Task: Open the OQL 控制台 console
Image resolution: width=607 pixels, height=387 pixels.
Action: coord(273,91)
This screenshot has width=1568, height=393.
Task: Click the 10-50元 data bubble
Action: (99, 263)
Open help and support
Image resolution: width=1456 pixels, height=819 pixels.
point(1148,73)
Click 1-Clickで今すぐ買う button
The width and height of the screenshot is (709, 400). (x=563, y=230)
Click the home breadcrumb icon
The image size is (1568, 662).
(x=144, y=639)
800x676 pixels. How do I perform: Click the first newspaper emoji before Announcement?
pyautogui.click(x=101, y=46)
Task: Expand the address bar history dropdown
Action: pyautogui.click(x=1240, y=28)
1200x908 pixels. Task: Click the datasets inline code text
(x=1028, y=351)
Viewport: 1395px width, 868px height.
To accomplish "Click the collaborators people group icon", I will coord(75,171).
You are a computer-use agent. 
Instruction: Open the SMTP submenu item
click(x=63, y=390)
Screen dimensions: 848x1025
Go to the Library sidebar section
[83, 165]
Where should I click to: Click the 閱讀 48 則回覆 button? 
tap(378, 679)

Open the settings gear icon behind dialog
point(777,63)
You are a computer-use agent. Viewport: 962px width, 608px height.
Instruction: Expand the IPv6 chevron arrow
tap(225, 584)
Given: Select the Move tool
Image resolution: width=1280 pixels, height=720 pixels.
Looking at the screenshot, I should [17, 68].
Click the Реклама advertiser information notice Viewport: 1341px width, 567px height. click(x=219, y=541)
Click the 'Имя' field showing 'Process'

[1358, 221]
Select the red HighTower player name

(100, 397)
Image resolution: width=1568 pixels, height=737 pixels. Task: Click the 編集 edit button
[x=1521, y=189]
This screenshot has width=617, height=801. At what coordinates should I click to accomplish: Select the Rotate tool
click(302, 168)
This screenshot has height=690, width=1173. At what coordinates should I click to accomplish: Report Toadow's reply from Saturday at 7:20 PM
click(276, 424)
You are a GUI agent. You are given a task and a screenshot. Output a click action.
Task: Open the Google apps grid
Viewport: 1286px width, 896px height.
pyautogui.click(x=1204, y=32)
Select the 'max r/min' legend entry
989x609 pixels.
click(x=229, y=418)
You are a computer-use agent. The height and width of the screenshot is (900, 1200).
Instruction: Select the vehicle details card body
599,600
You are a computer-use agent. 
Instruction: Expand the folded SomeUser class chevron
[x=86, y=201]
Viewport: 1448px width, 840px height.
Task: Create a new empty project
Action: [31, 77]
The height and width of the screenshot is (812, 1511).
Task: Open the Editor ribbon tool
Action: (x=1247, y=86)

#### Exercise
Rewrite all of the lines above, replacing "Instruction" with "Objective" wherever it occurs and leaving everything else unchanged.

#### Task solution
Task: Open the OQL 控制台 console
Image resolution: width=607 pixels, height=387 pixels.
Action: coord(273,91)
This screenshot has width=1568, height=393.
Task: Click the 10-50元 data bubble
Action: (99, 263)
Open help and support
Image resolution: width=1456 pixels, height=819 pixels.
point(1148,73)
Click 1-Clickで今すぐ買う button
The width and height of the screenshot is (709, 400). (x=563, y=230)
Click the home breadcrumb icon
The image size is (1568, 662).
(x=144, y=639)
800x676 pixels. How do I perform: Click the first newspaper emoji before Announcement?
pyautogui.click(x=101, y=46)
Task: Expand the address bar history dropdown
Action: pyautogui.click(x=1240, y=28)
1200x908 pixels. Task: Click the datasets inline code text
(x=1028, y=351)
Viewport: 1395px width, 868px height.
To accomplish "Click the collaborators people group icon", I will coord(75,171).
You are a computer-use agent. 
Objective: Open the SMTP submenu item
click(x=63, y=390)
Screen dimensions: 848x1025
Go to the Library sidebar section
[83, 165]
Where should I click to: Click the 閱讀 48 則回覆 button? 
tap(378, 679)

Open the settings gear icon behind dialog
point(777,63)
You are a computer-use agent. Viewport: 962px width, 608px height.
Objective: Expand the IPv6 chevron arrow
tap(225, 584)
Given: Select the Move tool
Image resolution: width=1280 pixels, height=720 pixels.
Looking at the screenshot, I should [17, 68].
Click the Реклама advertiser information notice Viewport: 1341px width, 567px height. click(x=219, y=541)
Click the 'Имя' field showing 'Process'

[1358, 221]
Select the red HighTower player name

(100, 397)
Image resolution: width=1568 pixels, height=737 pixels. Task: Click the 編集 edit button
[x=1521, y=189]
This screenshot has width=617, height=801. At what coordinates should I click to accomplish: Select the Rotate tool
click(302, 168)
This screenshot has height=690, width=1173. At what coordinates should I click to accomplish: Report Toadow's reply from Saturday at 7:20 PM
click(276, 424)
You are a GUI agent. You are given a task and a screenshot. Output a click action.
Task: Open the Google apps grid
Viewport: 1286px width, 896px height.
pyautogui.click(x=1204, y=32)
Select the 'max r/min' legend entry
989x609 pixels.
click(x=229, y=418)
You are a computer-use agent. The height and width of the screenshot is (900, 1200).
Objective: Select the vehicle details card body
599,600
You are a computer-use agent. 
Objective: Expand the folded SomeUser class chevron
[x=86, y=201]
Viewport: 1448px width, 840px height.
Task: Create a new empty project
Action: [31, 77]
The height and width of the screenshot is (812, 1511).
Task: Open the Editor ribbon tool
Action: (x=1247, y=86)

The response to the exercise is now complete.